Saved entries
--- --- ---
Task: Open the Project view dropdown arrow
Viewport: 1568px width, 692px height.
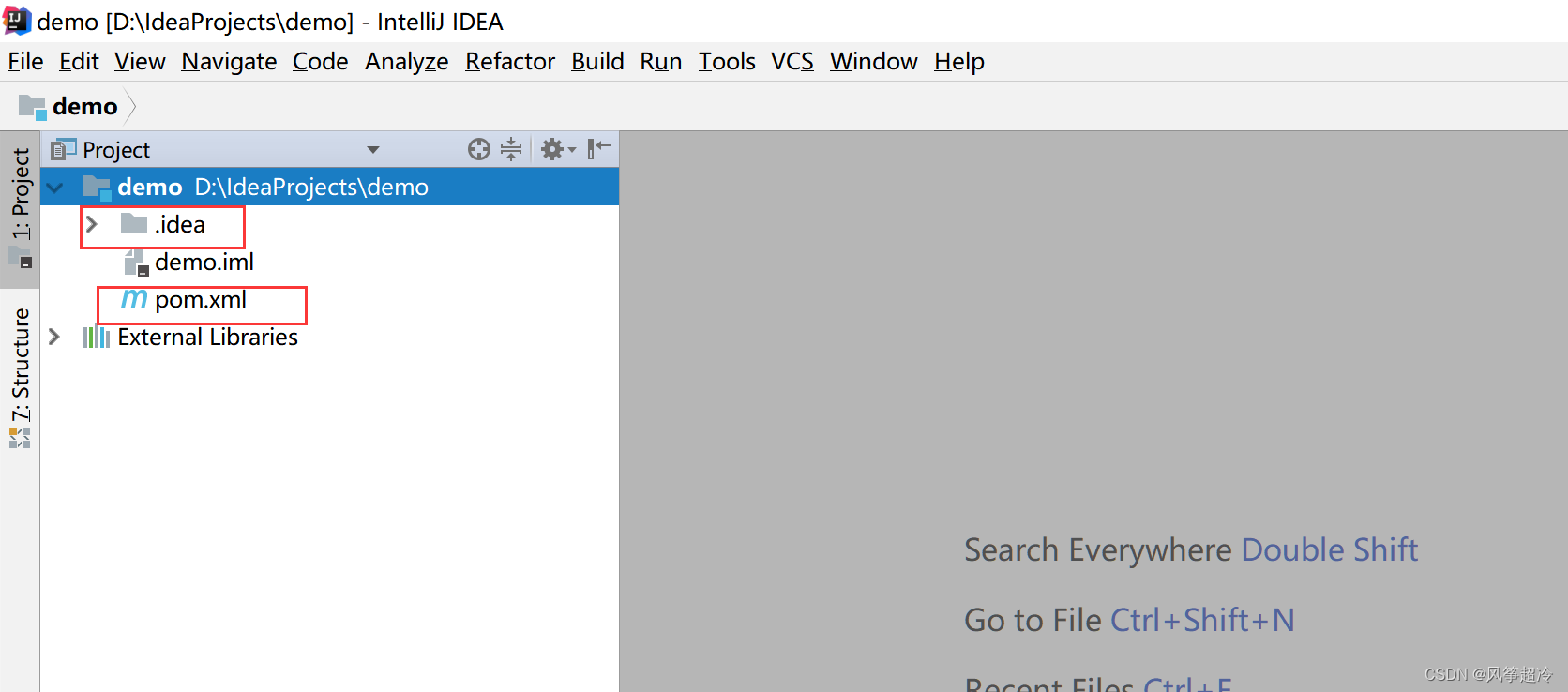Action: [x=372, y=150]
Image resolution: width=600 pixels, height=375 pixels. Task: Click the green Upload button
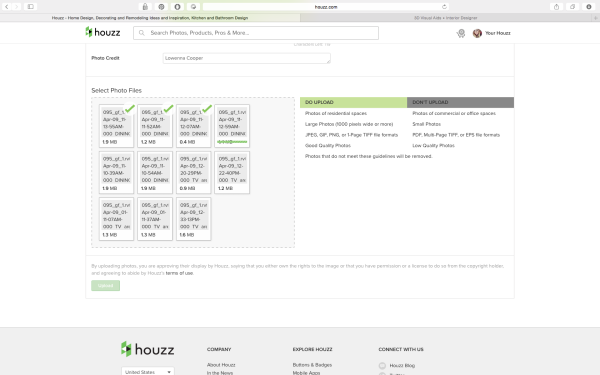tap(105, 285)
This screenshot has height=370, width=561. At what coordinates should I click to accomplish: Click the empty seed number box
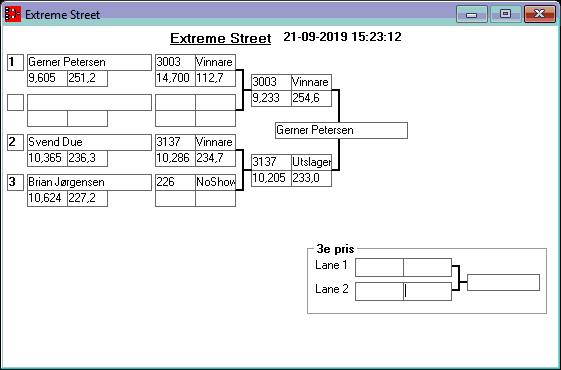tap(15, 102)
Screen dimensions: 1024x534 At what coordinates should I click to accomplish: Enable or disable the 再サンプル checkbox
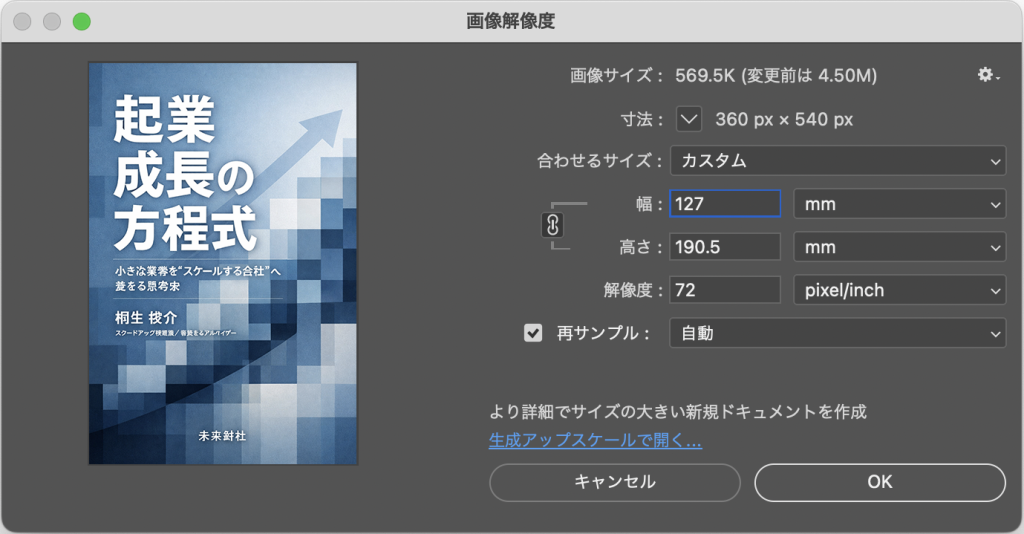coord(533,333)
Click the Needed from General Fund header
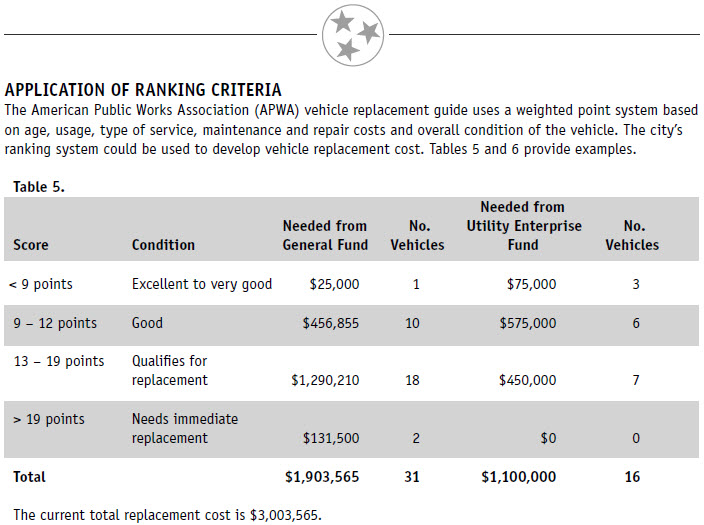Screen dimensions: 704x525 (x=325, y=235)
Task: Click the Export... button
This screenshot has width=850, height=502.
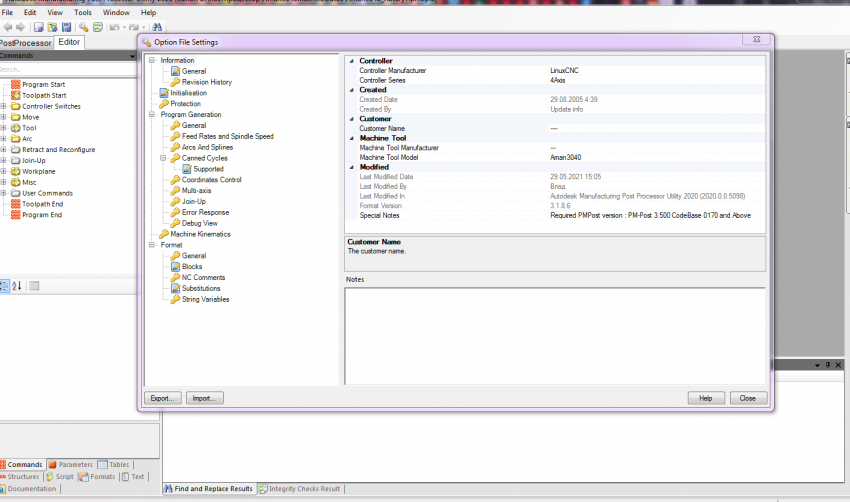Action: [x=162, y=398]
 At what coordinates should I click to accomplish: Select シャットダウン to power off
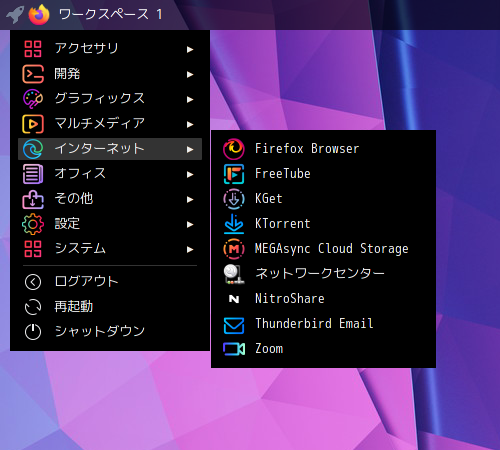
--- --- ---
• _What is expected_
Restate word for word only the lines that run from the line holding "Image resolution: width=600" to the end of the data, both ends kept, leaving every picture out.

• _Exercise output_
Image resolution: width=600 pixels, height=375 pixels. Task: Click the green Upload button
tap(105, 285)
This screenshot has height=370, width=561. At what coordinates should I click to accomplish: Click the empty seed number box
tap(15, 102)
Screen dimensions: 1024x534 At what coordinates should I click to accomplish: Enable or disable the 再サンプル checkbox
coord(533,333)
Click the Needed from General Fund header
Screen dimensions: 704x525 (x=325, y=235)
Task: Click the Export... button
This screenshot has width=850, height=502.
Action: [x=162, y=398]
 At what coordinates should I click to accomplish: Select シャットダウン to power off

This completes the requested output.